Would you please transcribe, exactly as written, the lines of the entries below starting at the one that holds "Focus the Friendly" and ending at the one that holds "Given: Click the share icon button", both included?

----------------

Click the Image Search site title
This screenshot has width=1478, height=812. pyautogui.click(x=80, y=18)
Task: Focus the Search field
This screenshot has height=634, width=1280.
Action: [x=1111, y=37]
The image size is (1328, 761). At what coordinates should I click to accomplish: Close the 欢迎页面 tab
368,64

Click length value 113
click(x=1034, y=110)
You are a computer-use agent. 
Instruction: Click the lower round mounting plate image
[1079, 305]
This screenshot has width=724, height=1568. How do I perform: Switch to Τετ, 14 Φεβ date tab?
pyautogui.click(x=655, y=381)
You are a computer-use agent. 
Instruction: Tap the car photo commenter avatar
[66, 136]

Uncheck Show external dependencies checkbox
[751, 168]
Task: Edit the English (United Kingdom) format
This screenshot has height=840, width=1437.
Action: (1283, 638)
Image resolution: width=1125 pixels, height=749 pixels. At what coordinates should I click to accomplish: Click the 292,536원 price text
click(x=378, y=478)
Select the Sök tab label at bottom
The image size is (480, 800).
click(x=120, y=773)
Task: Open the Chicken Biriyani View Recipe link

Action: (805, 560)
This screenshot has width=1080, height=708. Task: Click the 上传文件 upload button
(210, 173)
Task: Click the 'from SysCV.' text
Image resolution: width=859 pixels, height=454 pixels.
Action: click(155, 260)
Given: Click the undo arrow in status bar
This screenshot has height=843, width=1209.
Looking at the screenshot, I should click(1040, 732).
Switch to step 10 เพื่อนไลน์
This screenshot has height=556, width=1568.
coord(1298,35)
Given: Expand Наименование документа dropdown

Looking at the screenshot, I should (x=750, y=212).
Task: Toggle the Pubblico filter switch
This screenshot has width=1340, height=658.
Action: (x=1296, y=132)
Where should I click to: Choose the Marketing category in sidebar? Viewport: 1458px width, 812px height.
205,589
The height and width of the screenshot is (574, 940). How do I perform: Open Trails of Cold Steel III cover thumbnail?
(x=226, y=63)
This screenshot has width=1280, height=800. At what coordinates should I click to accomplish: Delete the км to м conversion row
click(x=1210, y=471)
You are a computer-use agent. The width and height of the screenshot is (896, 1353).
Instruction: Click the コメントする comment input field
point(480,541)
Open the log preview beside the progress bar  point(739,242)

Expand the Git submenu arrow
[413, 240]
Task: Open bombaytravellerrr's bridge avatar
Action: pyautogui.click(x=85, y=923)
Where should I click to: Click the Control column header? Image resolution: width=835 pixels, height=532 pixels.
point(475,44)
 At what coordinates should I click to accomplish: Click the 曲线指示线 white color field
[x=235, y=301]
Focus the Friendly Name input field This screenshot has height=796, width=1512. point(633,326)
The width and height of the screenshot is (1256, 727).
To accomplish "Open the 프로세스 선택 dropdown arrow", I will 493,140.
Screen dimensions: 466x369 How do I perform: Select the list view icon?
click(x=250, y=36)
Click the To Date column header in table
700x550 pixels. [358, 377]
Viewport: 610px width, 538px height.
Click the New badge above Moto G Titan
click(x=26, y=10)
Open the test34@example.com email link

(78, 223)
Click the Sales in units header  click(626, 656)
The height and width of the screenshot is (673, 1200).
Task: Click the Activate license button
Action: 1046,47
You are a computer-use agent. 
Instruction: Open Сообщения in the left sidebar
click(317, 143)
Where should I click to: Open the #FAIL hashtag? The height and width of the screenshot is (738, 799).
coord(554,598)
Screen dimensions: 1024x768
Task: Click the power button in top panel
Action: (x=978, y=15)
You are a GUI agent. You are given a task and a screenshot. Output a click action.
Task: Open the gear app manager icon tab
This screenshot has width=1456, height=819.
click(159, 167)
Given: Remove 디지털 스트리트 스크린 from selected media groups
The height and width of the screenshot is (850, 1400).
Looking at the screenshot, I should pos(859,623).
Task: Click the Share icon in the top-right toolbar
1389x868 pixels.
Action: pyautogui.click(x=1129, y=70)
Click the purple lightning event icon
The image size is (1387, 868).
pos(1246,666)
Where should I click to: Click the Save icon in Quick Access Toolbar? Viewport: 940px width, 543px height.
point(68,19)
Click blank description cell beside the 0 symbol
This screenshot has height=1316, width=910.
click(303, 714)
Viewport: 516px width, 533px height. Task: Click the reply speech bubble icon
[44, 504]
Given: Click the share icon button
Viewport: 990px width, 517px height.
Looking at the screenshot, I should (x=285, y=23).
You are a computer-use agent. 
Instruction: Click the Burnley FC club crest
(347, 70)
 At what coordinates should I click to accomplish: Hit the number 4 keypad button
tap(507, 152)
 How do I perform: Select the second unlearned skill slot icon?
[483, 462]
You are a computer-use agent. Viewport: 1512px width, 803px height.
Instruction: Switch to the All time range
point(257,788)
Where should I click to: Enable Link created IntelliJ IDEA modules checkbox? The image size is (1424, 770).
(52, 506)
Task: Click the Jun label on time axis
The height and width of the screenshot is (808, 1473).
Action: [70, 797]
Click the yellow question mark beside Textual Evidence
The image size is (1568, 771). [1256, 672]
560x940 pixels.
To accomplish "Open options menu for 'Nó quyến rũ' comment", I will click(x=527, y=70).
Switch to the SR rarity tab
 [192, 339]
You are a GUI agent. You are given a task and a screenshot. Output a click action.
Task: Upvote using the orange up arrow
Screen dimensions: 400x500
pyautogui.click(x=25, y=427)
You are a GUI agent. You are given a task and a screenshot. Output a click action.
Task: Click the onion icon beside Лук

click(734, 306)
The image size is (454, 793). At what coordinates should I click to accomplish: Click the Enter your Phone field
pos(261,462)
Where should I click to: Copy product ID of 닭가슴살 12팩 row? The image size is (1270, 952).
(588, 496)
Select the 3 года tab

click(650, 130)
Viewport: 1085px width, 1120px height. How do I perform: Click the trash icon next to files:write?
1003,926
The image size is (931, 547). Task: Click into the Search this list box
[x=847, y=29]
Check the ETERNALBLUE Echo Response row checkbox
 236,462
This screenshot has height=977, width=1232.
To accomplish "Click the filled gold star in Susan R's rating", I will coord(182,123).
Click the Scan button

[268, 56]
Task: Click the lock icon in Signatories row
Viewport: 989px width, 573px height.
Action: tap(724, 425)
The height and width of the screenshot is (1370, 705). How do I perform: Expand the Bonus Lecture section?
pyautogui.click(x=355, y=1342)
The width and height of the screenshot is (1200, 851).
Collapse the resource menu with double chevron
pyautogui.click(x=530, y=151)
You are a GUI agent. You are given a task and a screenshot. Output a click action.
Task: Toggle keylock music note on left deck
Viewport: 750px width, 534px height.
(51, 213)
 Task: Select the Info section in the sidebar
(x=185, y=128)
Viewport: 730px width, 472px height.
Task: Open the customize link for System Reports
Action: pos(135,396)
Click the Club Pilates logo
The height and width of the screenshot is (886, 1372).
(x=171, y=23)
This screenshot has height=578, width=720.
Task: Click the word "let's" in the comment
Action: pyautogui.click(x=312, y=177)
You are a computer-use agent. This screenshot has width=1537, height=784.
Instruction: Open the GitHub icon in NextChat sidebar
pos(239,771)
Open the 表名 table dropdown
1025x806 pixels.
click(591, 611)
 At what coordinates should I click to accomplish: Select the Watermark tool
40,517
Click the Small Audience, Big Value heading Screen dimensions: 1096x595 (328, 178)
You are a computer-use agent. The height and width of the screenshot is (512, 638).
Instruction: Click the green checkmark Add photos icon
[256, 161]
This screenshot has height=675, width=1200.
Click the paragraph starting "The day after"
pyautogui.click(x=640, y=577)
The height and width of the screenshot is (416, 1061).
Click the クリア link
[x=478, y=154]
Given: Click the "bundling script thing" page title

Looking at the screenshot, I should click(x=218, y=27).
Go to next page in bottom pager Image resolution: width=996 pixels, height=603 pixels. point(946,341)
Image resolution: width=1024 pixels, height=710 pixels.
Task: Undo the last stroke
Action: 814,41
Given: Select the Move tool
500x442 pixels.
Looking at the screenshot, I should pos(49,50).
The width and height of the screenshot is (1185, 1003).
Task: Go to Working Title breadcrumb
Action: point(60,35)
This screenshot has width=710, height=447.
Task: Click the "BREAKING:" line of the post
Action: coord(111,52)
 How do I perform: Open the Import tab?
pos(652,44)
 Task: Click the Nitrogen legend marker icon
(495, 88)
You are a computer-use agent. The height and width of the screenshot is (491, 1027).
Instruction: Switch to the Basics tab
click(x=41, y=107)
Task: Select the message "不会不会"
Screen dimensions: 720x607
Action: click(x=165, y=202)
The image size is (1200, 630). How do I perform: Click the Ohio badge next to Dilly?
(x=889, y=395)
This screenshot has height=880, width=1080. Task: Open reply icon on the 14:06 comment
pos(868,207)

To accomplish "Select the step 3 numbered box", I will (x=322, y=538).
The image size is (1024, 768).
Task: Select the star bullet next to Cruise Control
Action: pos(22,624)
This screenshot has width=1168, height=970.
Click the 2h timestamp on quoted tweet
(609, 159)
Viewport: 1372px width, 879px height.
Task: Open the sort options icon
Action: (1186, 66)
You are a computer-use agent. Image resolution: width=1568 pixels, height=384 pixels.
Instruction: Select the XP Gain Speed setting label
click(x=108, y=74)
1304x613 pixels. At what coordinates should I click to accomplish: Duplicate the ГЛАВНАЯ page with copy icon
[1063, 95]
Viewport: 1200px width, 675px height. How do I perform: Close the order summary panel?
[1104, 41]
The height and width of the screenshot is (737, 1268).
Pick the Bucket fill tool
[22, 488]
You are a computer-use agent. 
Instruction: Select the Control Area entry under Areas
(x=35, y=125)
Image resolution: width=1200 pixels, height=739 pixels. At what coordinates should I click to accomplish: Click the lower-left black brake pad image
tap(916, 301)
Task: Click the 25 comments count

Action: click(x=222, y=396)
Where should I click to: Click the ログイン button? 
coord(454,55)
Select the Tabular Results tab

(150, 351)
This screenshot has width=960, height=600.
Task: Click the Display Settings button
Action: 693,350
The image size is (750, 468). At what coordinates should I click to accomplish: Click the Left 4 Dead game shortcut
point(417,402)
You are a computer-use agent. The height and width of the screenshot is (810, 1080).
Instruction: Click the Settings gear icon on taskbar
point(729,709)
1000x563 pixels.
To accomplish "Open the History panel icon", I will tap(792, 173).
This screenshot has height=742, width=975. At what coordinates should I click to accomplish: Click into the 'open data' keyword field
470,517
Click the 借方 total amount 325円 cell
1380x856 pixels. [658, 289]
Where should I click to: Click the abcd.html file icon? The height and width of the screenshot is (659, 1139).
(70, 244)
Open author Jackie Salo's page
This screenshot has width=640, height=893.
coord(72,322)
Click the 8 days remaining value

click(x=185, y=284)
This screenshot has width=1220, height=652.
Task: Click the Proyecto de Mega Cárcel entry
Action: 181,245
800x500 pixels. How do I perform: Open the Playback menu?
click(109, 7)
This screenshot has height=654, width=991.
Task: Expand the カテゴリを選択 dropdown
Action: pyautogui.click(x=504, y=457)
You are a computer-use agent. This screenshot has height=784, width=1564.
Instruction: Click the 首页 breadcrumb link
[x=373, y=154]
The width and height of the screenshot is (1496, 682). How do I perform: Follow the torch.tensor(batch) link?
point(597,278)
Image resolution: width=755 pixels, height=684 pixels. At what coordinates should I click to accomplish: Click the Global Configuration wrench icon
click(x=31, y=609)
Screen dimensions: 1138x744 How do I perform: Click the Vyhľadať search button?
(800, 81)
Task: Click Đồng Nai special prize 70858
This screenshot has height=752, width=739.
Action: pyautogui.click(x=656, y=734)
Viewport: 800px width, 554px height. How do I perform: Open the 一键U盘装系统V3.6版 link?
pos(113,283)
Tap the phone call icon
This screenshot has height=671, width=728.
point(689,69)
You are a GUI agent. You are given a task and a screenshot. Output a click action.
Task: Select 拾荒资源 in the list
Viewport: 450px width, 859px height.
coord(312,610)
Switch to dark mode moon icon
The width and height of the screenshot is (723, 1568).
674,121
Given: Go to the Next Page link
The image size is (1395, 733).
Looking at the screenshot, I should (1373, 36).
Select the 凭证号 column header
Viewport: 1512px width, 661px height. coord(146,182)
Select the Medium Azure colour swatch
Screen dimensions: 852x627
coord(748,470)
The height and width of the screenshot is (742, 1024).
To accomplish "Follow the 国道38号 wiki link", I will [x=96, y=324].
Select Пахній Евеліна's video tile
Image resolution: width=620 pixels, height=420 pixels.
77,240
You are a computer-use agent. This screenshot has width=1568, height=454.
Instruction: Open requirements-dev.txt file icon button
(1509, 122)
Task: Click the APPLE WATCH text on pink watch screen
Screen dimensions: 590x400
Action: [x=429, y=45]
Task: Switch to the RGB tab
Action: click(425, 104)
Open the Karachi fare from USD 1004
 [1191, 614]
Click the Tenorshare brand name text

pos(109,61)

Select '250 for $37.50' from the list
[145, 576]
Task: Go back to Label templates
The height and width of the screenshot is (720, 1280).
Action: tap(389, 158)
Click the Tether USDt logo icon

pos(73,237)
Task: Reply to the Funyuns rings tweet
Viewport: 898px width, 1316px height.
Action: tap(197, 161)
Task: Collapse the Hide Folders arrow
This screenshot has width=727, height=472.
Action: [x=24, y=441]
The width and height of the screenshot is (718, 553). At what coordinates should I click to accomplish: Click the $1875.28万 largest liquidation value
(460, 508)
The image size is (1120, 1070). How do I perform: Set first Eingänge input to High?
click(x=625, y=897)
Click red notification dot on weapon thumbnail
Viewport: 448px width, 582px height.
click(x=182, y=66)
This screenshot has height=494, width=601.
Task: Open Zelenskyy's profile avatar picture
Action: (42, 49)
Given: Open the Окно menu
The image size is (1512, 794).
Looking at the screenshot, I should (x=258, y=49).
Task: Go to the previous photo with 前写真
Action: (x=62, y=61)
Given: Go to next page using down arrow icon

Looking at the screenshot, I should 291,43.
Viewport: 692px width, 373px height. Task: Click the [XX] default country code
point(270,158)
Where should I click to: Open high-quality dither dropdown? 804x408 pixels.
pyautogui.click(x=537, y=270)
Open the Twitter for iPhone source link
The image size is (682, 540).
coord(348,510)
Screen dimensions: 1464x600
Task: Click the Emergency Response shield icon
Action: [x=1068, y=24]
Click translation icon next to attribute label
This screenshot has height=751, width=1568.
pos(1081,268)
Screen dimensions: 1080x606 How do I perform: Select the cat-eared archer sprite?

----------------

EXERCISE SOLUTION:
Focus the Friendly Name input field This screenshot has height=796, width=1512. point(633,326)
The width and height of the screenshot is (1256, 727).
To accomplish "Open the 프로세스 선택 dropdown arrow", I will 493,140.
Screen dimensions: 466x369 How do I perform: Select the list view icon?
click(x=250, y=36)
Click the To Date column header in table
700x550 pixels. [358, 377]
Viewport: 610px width, 538px height.
Click the New badge above Moto G Titan
click(x=26, y=10)
Open the test34@example.com email link

(78, 223)
Click the Sales in units header  click(626, 656)
The height and width of the screenshot is (673, 1200).
Task: Click the Activate license button
Action: 1046,47
You are a computer-use agent. 
Instruction: Open Сообщения in the left sidebar
click(317, 143)
Where should I click to: Open the #FAIL hashtag? The height and width of the screenshot is (738, 799).
coord(554,598)
Screen dimensions: 1024x768
Task: Click the power button in top panel
Action: (x=978, y=15)
You are a GUI agent. You are given a task and a screenshot. Output a click action.
Task: Open the gear app manager icon tab
This screenshot has width=1456, height=819.
click(159, 167)
Given: Remove 디지털 스트리트 스크린 from selected media groups
The height and width of the screenshot is (850, 1400).
Looking at the screenshot, I should pos(859,623).
Task: Click the Share icon in the top-right toolbar
1389x868 pixels.
Action: pyautogui.click(x=1129, y=70)
Click the purple lightning event icon
The image size is (1387, 868).
pos(1246,666)
Where should I click to: Click the Save icon in Quick Access Toolbar? Viewport: 940px width, 543px height.
point(68,19)
Click blank description cell beside the 0 symbol
This screenshot has height=1316, width=910.
click(303, 714)
Viewport: 516px width, 533px height. Task: Click the reply speech bubble icon
[44, 504]
Given: Click the share icon button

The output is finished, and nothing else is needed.